PASSAGE SHOWN below:

December 3rd, 2009 by Guest

On November 19th, President Barack Obama wrote a stirring tribute in USA Today to the most famous draft resister in US history, Muhammad Ali. On Tuesday, Obama spoke at West Point, calling for an increase of 30,000 troops into Afghanistan, with a speech that recalled the worst shadings of George W. Bush’s “war on terror.”

On November 19th, Obama wrote about why Ali’s photo hangs over his desk, praising “The Greatest” for “his unique ability to summon extraordinary strength and courage in the face of adversity, to navigate the storm and never lose his way.” On Tuesday, Obama showed neither courage nor strength but the worst kind of imperial arrogance. He asserted America’s right to go into a deeply impoverished country that - from Alexander the Great to the USSR to today - has made clear to the world’s empires that it wants to be left the hell alone.

On Tuesday, Obama summoned the spectre of 9/11 and said, “It is easy to forget that when this war began, we were united–bound together by the fresh memory of a horrific attack, and by the determination to defend our homeland and the values we hold dear.” He didn’t mention how many innocent Afghans had already died in eight years of “horrific attacks” on their homeland or how many would die in the months ahead, defending their own homeland.

On November 19th, Obama praised Ali as “a force for reconciliation and peace around the world.” On Tuesday the Nobel Peace Prize winner, reconciled himself with war.

Would that Muhammad Ali still had his voice. Would that Parkinson’s disease and dementia had not robbed us of his razor-sharp tongue.

Today, Ali has been described as “America’s only living saint.” But like Malcolm X and Martin Luther King, both postage stamps before people, Ali has had his political teeth extracted.

End of PASSAGE SHOWN.

EXERCISE REQUIREMENTS —
Answer these questions about the commentary on Obama and Muhammad Ali:
(a) How many more troops did Obama call for sending into Afghanistan in his West Point speech?
(b) What two conditions does the commentary say took away Ali's voice?
(c) Which two figures does the commentary name as "both postage stamps before people"?
The rows that come next were taken from a separate source.

AVAILABLE DATA below:

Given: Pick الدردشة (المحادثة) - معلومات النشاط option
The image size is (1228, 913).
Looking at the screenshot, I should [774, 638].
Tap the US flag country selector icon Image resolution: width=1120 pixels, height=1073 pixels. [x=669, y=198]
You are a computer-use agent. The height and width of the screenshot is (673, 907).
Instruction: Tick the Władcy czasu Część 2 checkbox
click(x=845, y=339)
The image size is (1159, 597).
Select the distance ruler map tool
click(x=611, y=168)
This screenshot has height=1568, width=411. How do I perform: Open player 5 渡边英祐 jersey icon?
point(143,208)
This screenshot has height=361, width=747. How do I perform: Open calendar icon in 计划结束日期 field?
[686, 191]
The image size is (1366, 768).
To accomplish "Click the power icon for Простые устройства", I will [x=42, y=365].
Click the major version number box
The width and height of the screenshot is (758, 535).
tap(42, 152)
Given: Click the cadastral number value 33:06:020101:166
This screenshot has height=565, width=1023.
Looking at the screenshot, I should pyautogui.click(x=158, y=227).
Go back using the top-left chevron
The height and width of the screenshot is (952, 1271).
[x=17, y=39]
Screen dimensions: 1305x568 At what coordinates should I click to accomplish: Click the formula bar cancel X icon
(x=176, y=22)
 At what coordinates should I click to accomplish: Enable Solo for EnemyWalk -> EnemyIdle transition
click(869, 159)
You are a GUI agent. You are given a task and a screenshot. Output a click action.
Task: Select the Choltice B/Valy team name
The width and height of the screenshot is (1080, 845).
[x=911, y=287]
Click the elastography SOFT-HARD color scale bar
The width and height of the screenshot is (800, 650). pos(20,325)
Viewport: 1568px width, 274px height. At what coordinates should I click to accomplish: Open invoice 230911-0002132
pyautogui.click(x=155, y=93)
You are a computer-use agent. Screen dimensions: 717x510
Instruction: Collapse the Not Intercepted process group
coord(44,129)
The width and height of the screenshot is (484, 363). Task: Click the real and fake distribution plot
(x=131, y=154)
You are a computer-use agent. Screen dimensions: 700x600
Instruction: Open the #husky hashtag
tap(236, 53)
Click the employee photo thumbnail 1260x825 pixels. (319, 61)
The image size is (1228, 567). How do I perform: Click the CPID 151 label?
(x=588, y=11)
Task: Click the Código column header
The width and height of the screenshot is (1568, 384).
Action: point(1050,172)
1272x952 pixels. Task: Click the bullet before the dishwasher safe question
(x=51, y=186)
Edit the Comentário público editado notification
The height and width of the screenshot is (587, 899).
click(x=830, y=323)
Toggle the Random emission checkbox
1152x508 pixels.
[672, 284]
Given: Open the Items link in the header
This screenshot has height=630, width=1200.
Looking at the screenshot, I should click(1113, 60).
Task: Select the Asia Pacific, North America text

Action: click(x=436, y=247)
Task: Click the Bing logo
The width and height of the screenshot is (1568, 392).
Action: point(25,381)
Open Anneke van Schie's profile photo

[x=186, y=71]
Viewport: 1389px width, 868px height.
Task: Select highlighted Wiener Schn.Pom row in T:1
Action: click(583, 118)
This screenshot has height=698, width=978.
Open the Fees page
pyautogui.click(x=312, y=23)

End of AVAILABLE DATA.

COMPLETED TASK —
(a) 30,000
(b) Parkinson's disease and dementia
(c) Malcolm X and Martin Luther King